Pelatih asal Bosnia-Herzegovina itu mengatakan, kenangan selama menangani Pasukan Ramang delapan tahun lalu masih melekat kuat di benaknya. Dukungan luar biasa dari suporter menjadi alasan mengapa dirinya selalu merindukan Makassar.

“Saya masih mengingat ketika berada di sini delapan tahun lalu, semua di PSM memiliki tempat khusus di hati saya. Bersama-sama, mari kita bergerak maju untuk membawa PSM Makassar kembali ke tempat yang memang seharusnya menjadi milik PSM,” ujarnya.

Darije dan Munafri memang memiliki ikatan yang erat sejak sama-sama membangun PSM beberapa tahun silam.

Saat menjabat CEO, Munafri memberikan kepercayaan kepada Darije untuk menukangi tim.
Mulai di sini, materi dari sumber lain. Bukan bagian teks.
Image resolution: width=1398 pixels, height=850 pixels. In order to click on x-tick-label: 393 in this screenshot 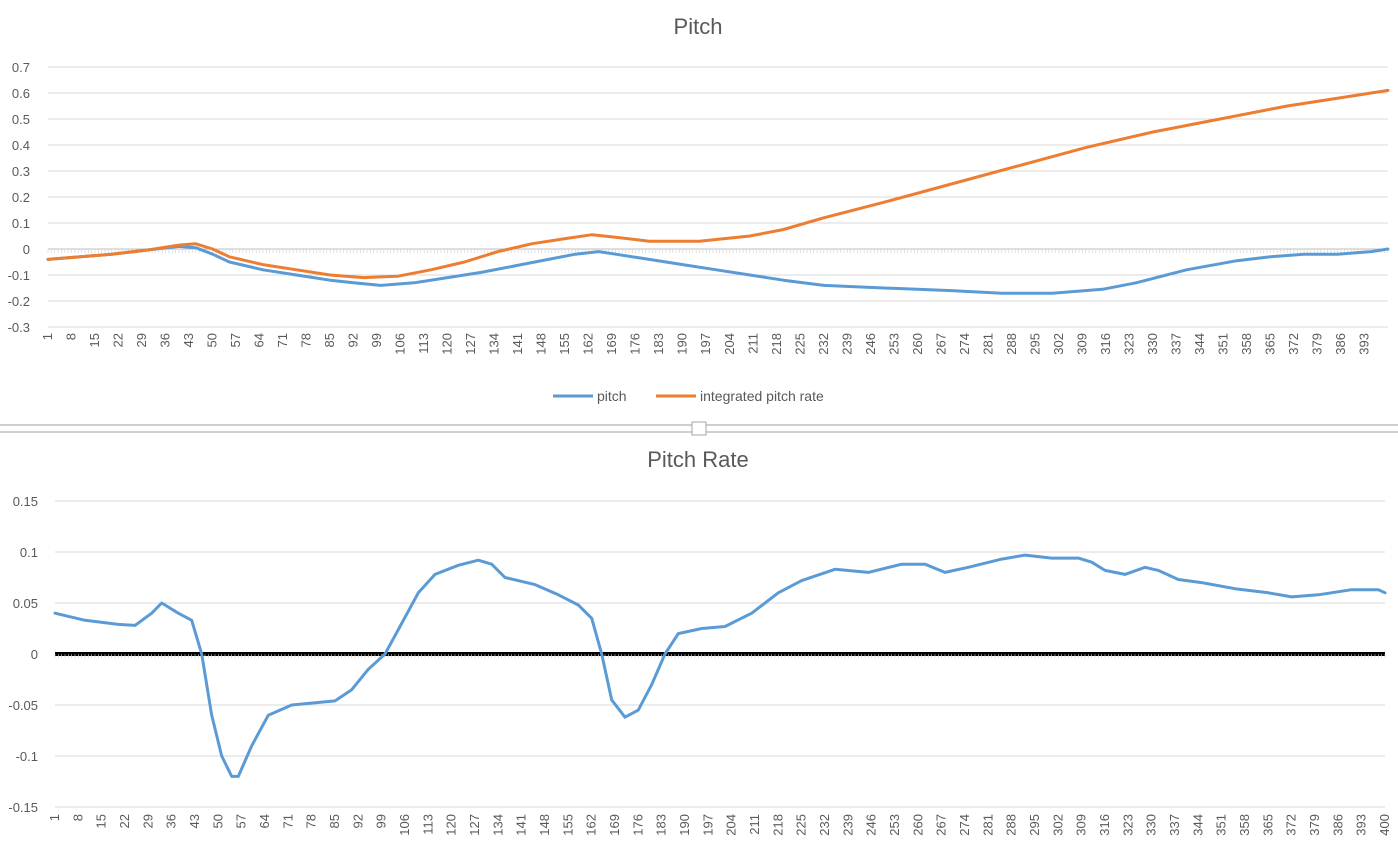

Kepercayaan itu dijawab dengan manis melalui keberhasilan mempersembahkan gelar Piala Indonesia 2018/2019, trofi nasional pertama PSM setelah penantian panjang selama puluhan tahun.

Sementara itu, Munafri Arifuddin menegaskan PSM Makassar bukan sekadar klub sepak bola, melainkan simbol kebanggaan masyarakat Makassar dan Sulawesi Selatan.

Menurutnya, mengembalikan kejayaan Juku Eja membutuhkan kebersamaan seluruh elemen, mulai dari manajemen, pelatih, pemain, pemerintah, hingga dukungan penuh suporter yang selama ini dikenal sebagai salah satu basis pendukung paling loyal di Indonesia.

“PSM adalah kebanggaan masyarakat Makassar dan Sulawesi Selatan. Semangat yang dibawa Coach Darije menjadi motivasi bagi kita semua bahwa PSM memiliki sejarah besar dan harus terus diperjuangkan agar kembali berada di level terbaiknya,” ujar Munafri.

Ketua IKA Fakultas Hukum Universitas Hasanuddin itu juga berharap kembalinya Darije ke Makassar mampu menjadi energi positif bagi perjalanan PSM menghadapi kompetisi musim 2026/2027.

Menurutnya, pengalaman, dedikasi, dan kecintaan Darije terhadap Juku Eja menjadi modal penting untuk membangkitkan optimisme seluruh keluarga besar PSM.

“Semoga kembalinya Coach Darije menjadi awal yang lebih baik bagi PSM Makassar untuk kembali bersinar, meraih prestasi, dan membawa kebanggaan bagi seluruh masyarakat Makassar. Ewako PSM,” tutup Munafri.

Pertemuan tersebut menjadi simbol kuat bahwa semangat kekeluargaan di tubuh PSM tetap terjaga. Meski kini berada di jalur pengabdian yang berbeda, Munafri dan Darije sama-sama membawa harapan agar Juku Eja kembali bersaing di papan atas sepak bola Indonesia dan mengembalikan kejayaan klub kebanggaan Sulawesi Selatan itu.